(TASK TO CARRY OUT) Return the items below verbatim, starting at the line containing "Open ninth thumbnail in first gallery row" and ending at the line containing "Looking at the", with both of those lines included. Leave out the pictures.
--- DATA ENTRIES ---
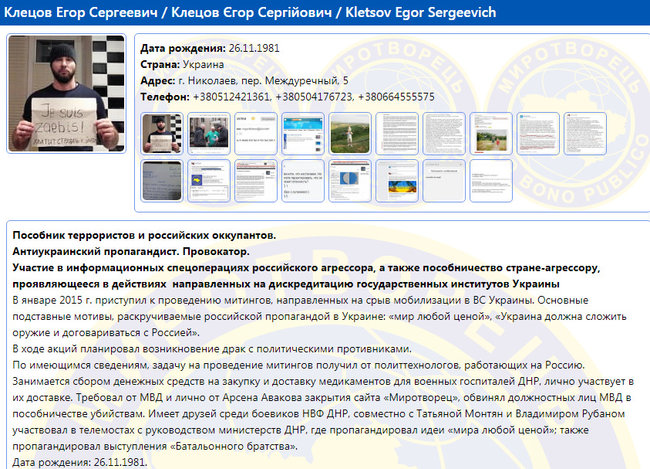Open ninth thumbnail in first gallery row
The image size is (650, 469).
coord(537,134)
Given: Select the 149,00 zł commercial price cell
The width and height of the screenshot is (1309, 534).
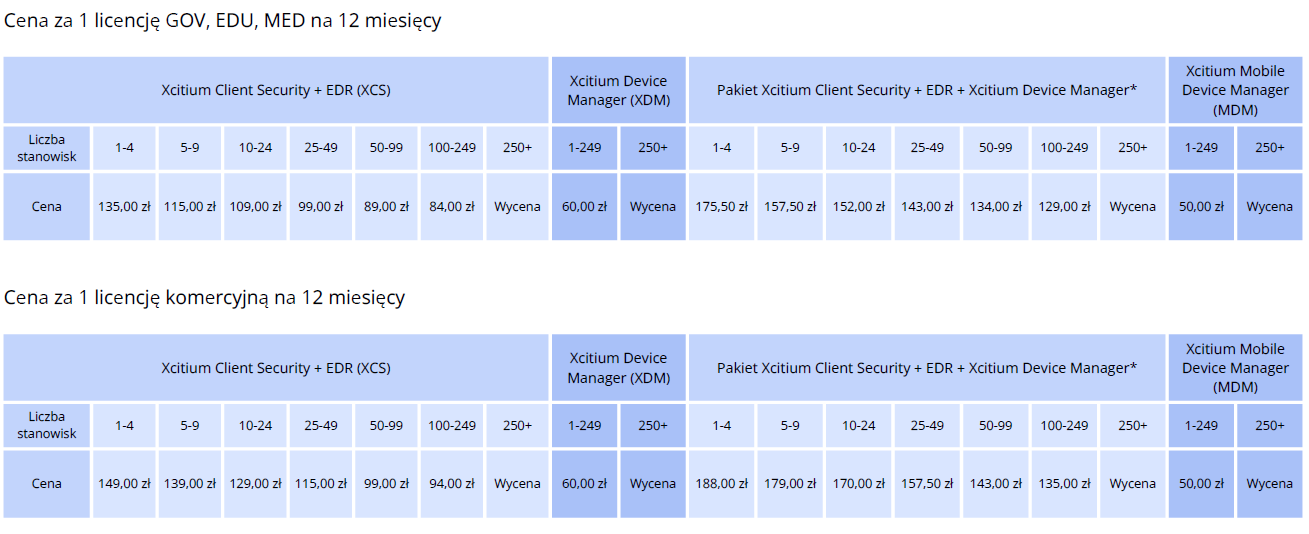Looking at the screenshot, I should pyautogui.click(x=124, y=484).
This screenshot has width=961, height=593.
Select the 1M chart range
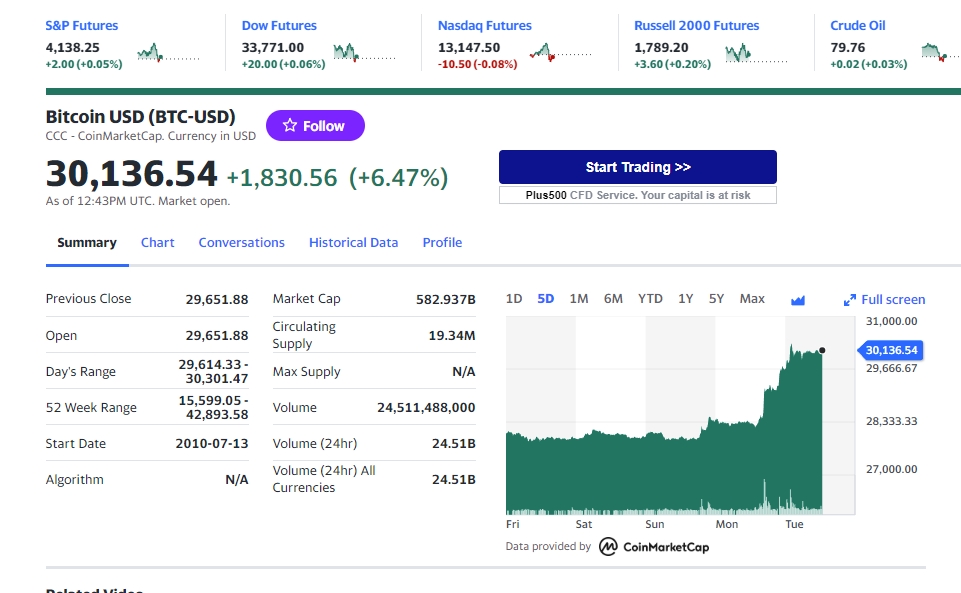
---
--- DATA ENTRIES ---
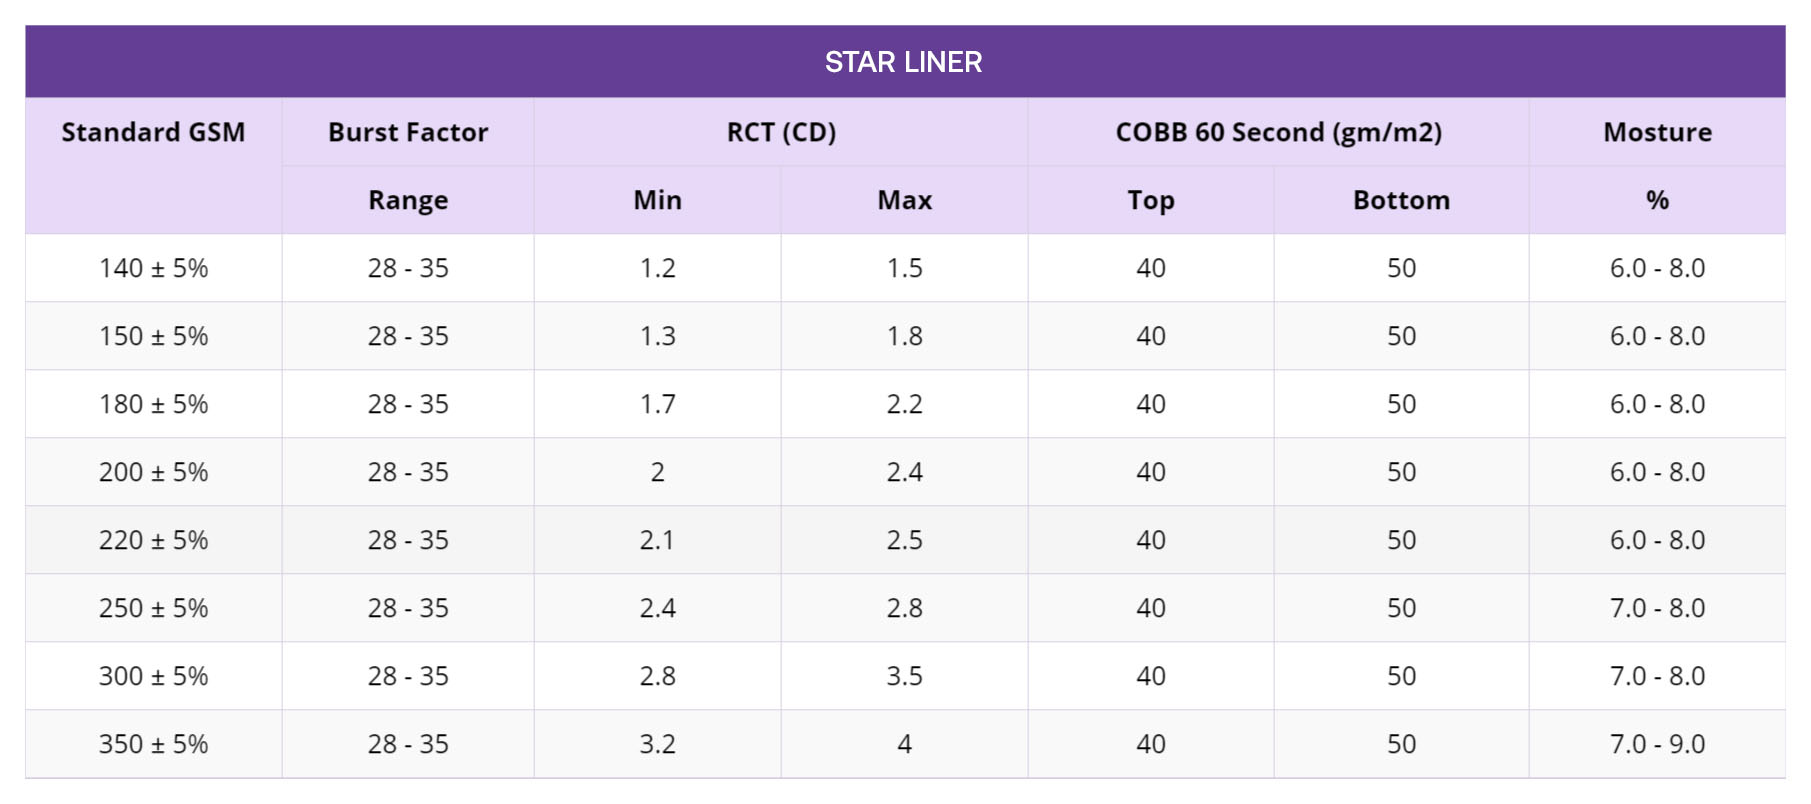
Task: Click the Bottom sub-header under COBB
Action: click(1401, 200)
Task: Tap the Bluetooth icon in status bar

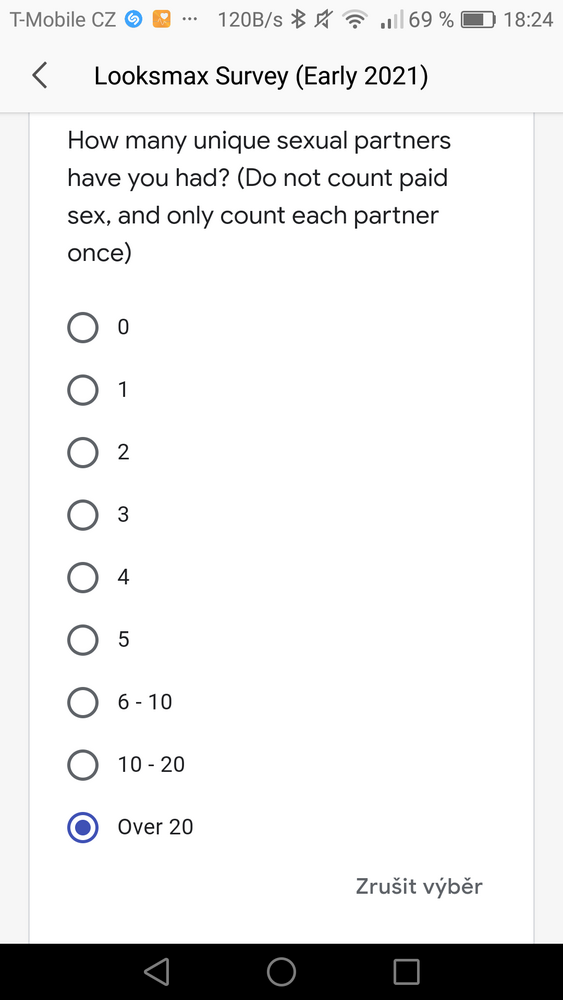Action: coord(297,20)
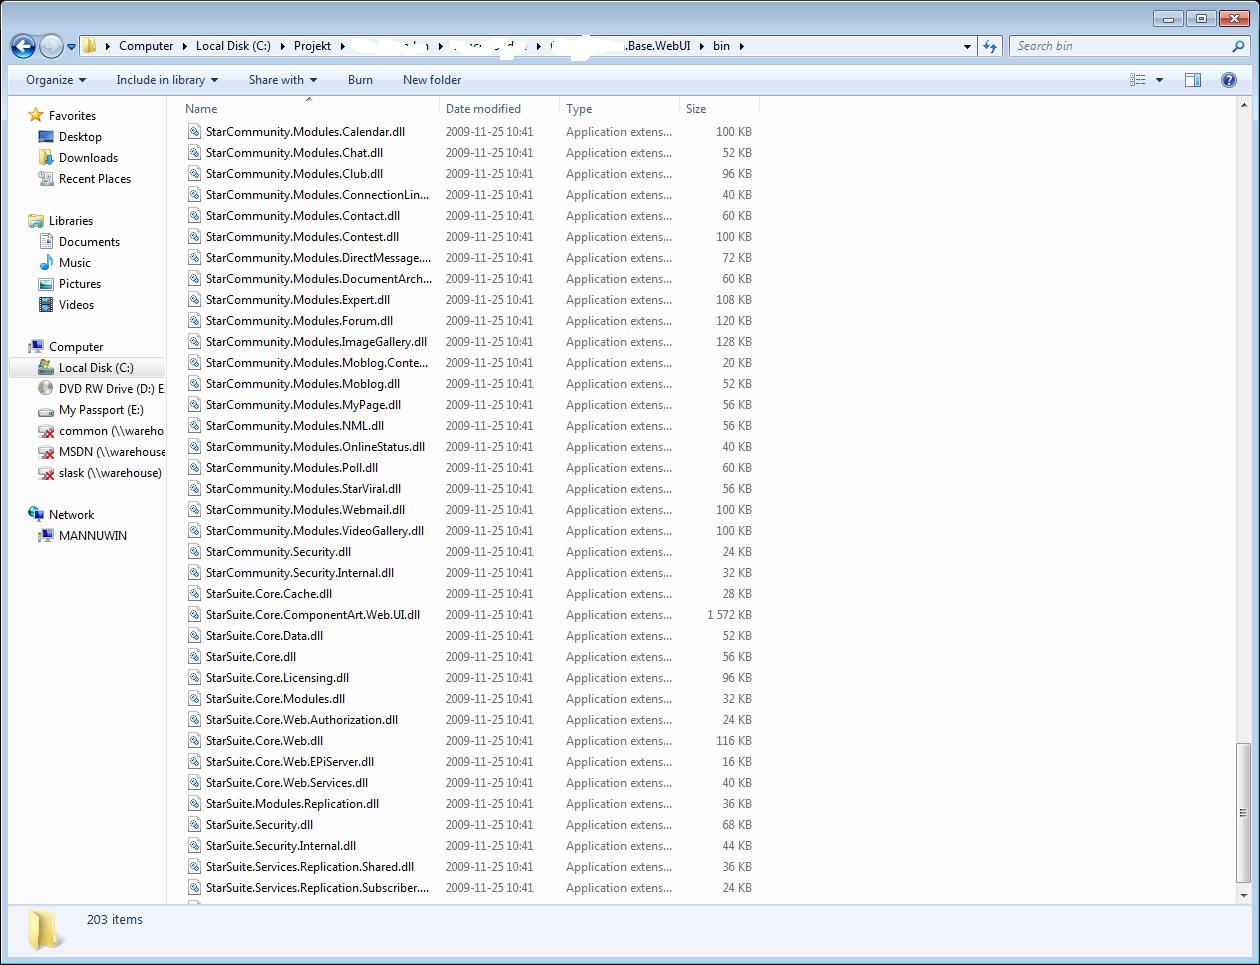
---
--- DATA ENTRIES ---
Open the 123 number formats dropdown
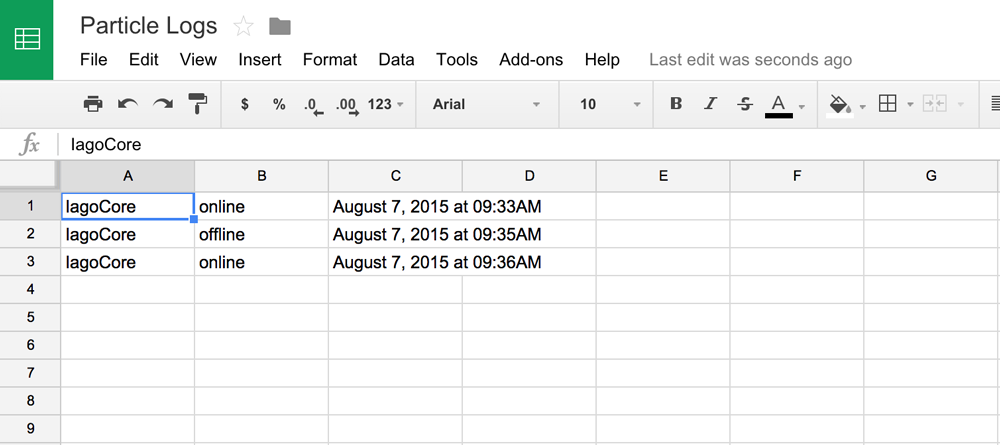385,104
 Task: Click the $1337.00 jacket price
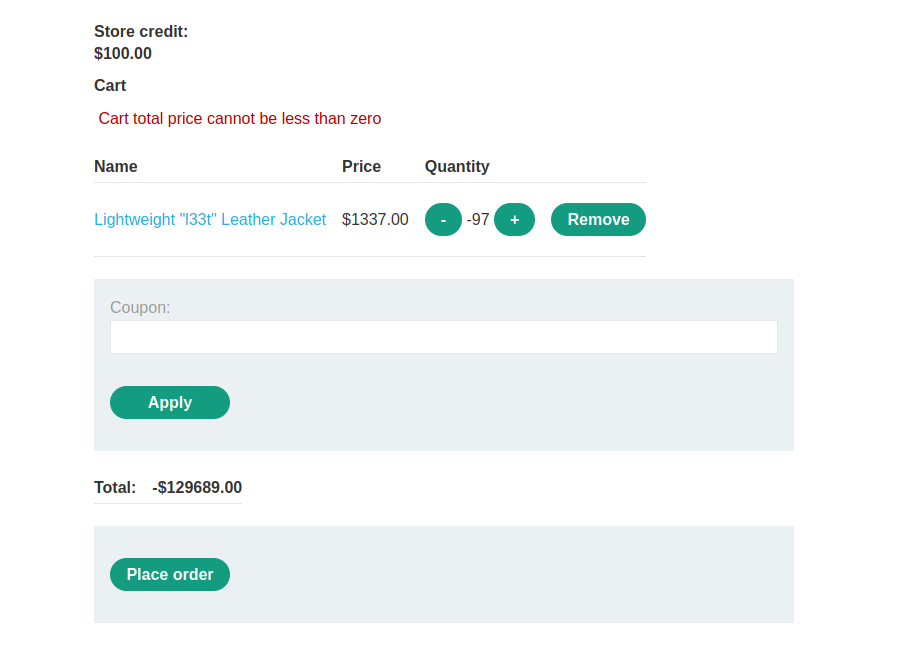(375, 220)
---
(PROBLEM SOLUTION)
Open ninth thumbnail in first gallery row
The image size is (650, 469).
coord(537,134)
Given: Select the 149,00 zł commercial price cell
The width and height of the screenshot is (1309, 534).
Looking at the screenshot, I should pyautogui.click(x=124, y=484).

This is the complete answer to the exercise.